Tuesday, January 27, 2009

Mid-Winter Reading


In the last few weeks, I've been in Western Massachusetts, New York, and Blue Hill. I can authoritatively say, it's coldest here and those of us in Maine can talk about the weather lots longer than those other folks! We've had amazingly cold nights but days filled with sunshine. I finally got out on my snowshoes and will not be annoying about it as I try to get everyone else out on theirs. This lovely scene is just over a mile from the inn.

If it's that cold outside, you know it's time to be reading inside. I adored Ellen Booraem's The Unnameables.She is just such a delightful writer, as you will see in her piece about her messy desk. Kirkus Reviews says, "Booraem's debut is an ever-surprising, genre-defying page-turner." I just sent it home with Matthew, 11, Lorna, 13, and Paige, the mom, and I suspect they will all love it.

As always, Blue Hill Books will have autographed copies of it for you. While I was in there checking out the latest in the Maine section, I came across Days in the Life of a Fisherman's Wife, by Rusty Warren, and More than Petticoats: Remarkable Maine Women, by Kate Kennedy. Remarkable Women has great photographs and description of hard Maine living that leaves me very happy to be getting through the winter with all the various heat sources we have, including heated seats in our cars. Also on my docket is Notes from an Innkeeper's Journal. Has the book everyone keeps telling me to write already been done? I'll let you know.

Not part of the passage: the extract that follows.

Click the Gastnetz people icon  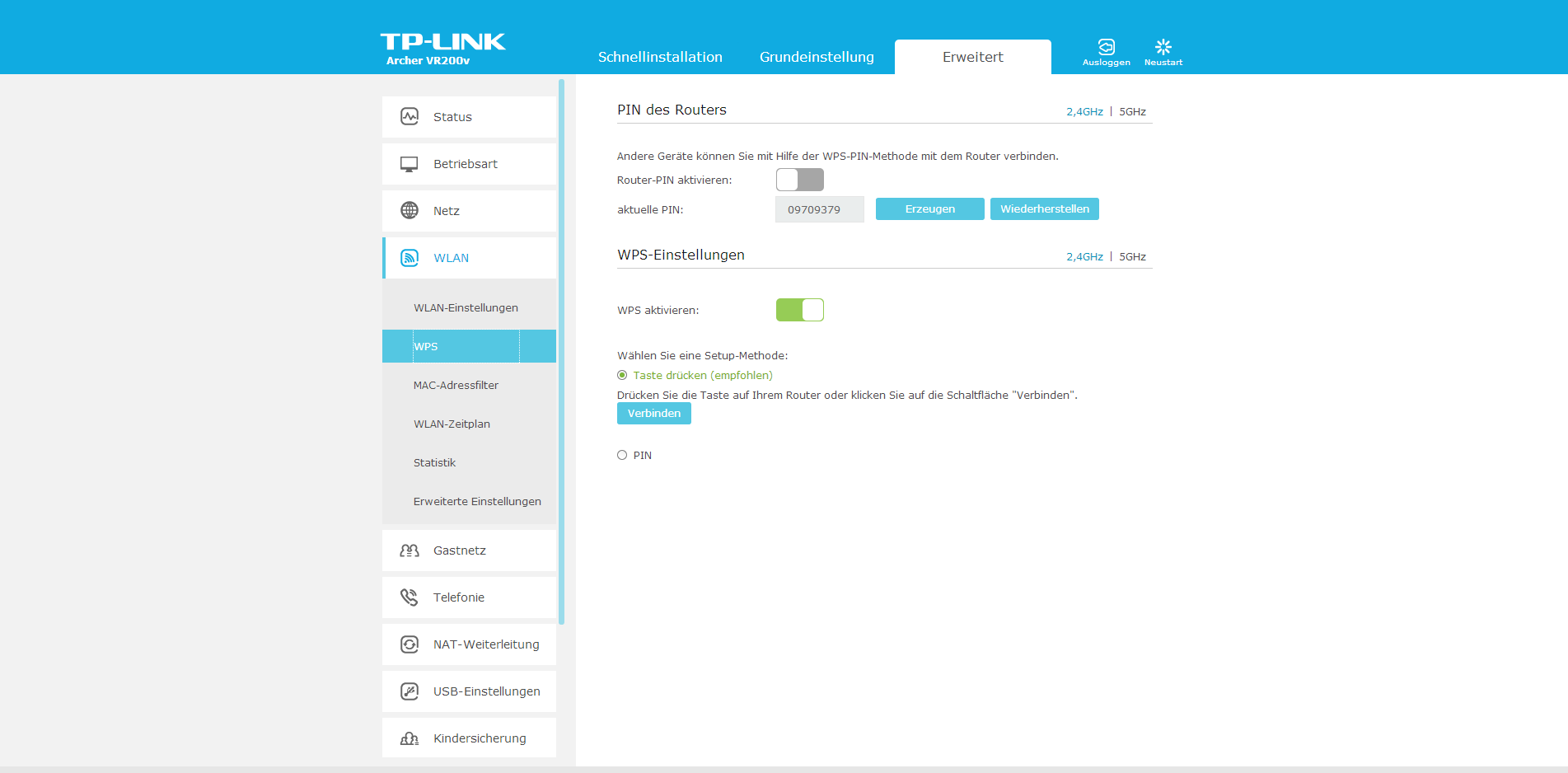410,550
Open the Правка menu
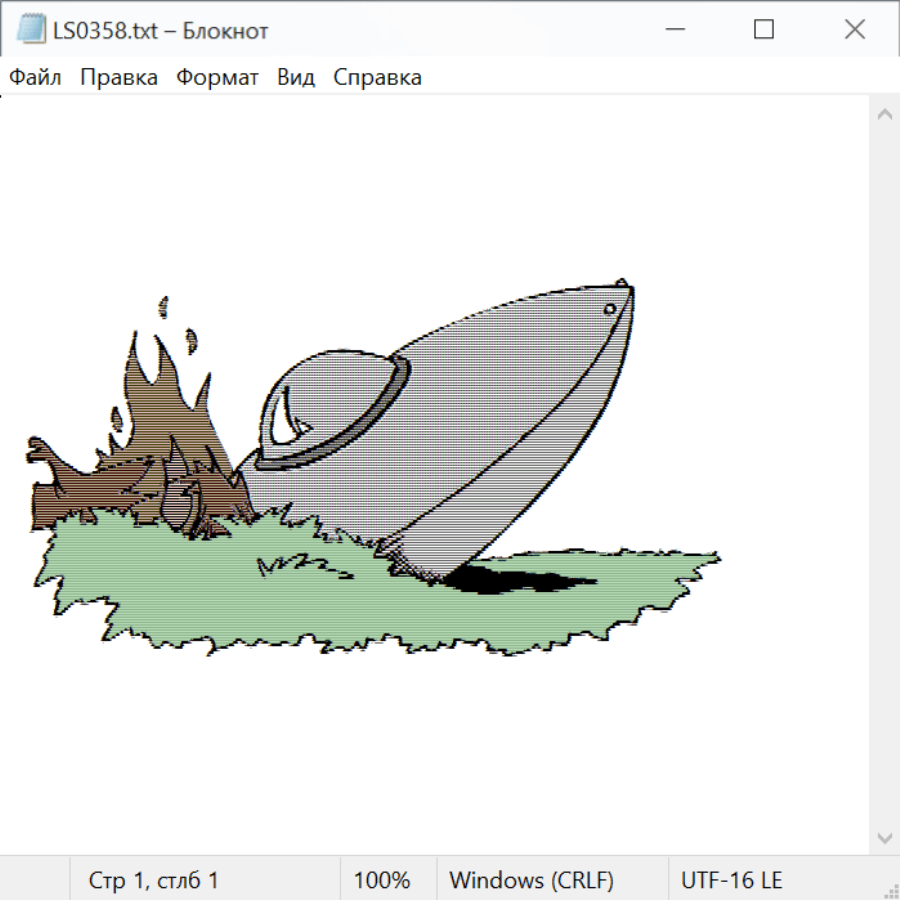This screenshot has height=900, width=900. click(x=119, y=78)
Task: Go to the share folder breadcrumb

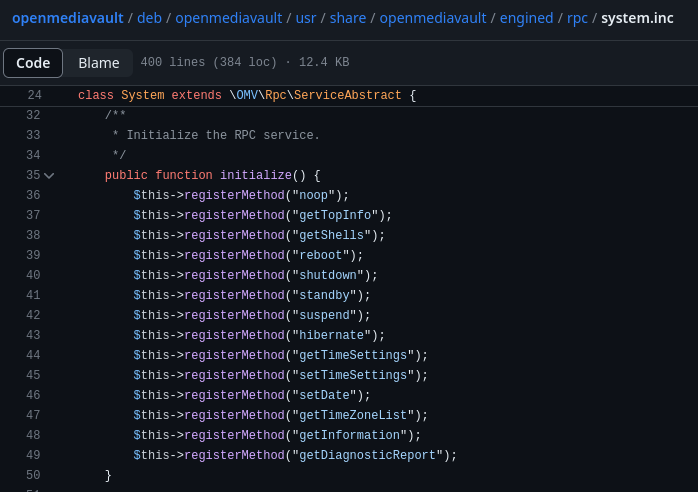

Although the book pile is plenty deep enough to keep me busy, I do like to keep up with the Sunday papers. In the Globe recently was a column that answered an old, old question for me. "Make a Joyful Noise," written my Sam Allis, suggests "classical audience should loosen up and applaud at will." I came to classical music late in life, having grown up on an unhealthy diet of 70s and 80s rock and roll, Barry Manilow and Ricky Nelson, and, during those most formative years, mariachi music and folk songs played on the accordion. Allis suggests going with our instinct to clap at the end of a movement, rather than staidly waiting until the very end (which neophytes never recognize anyway, and have to wait until others applaud to finally, at long last, get to show their awe).

Although it sometimes feel as though we will never again be able to throw open the windows to the ocean breezes, we have to get out and enjoy the snow now. It really will melt, it always always does.